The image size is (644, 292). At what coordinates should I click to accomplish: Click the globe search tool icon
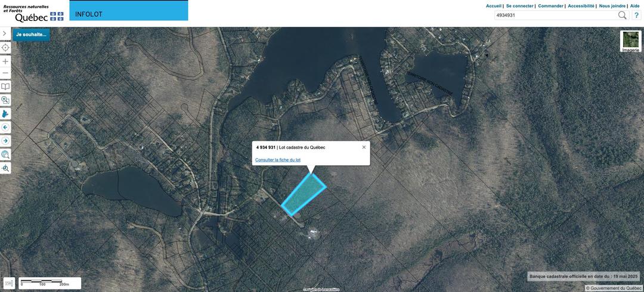click(x=5, y=155)
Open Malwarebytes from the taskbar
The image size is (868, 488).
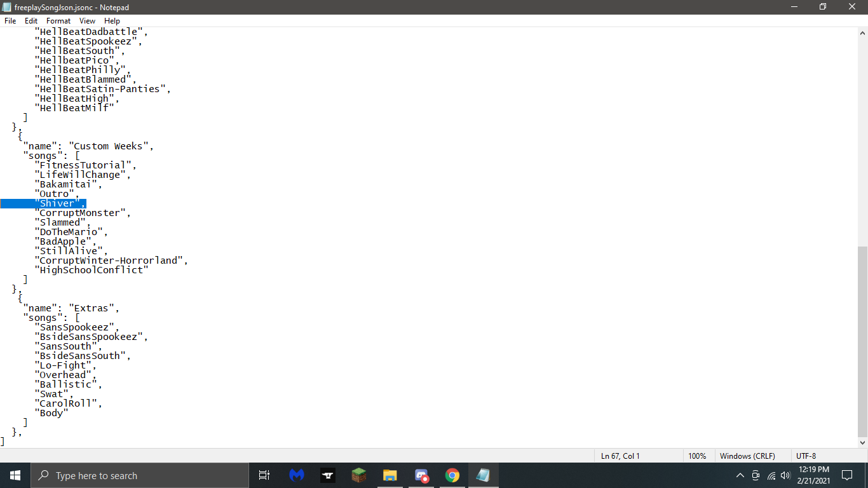296,475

## Task to carry out
What is needed here is an exact transcription of every record above, with images excluded.

## Result of the exercise
The image size is (644, 292). At what coordinates should I click to accomplish: Click the globe search tool icon
click(x=5, y=155)
Open Malwarebytes from the taskbar
The image size is (868, 488).
296,475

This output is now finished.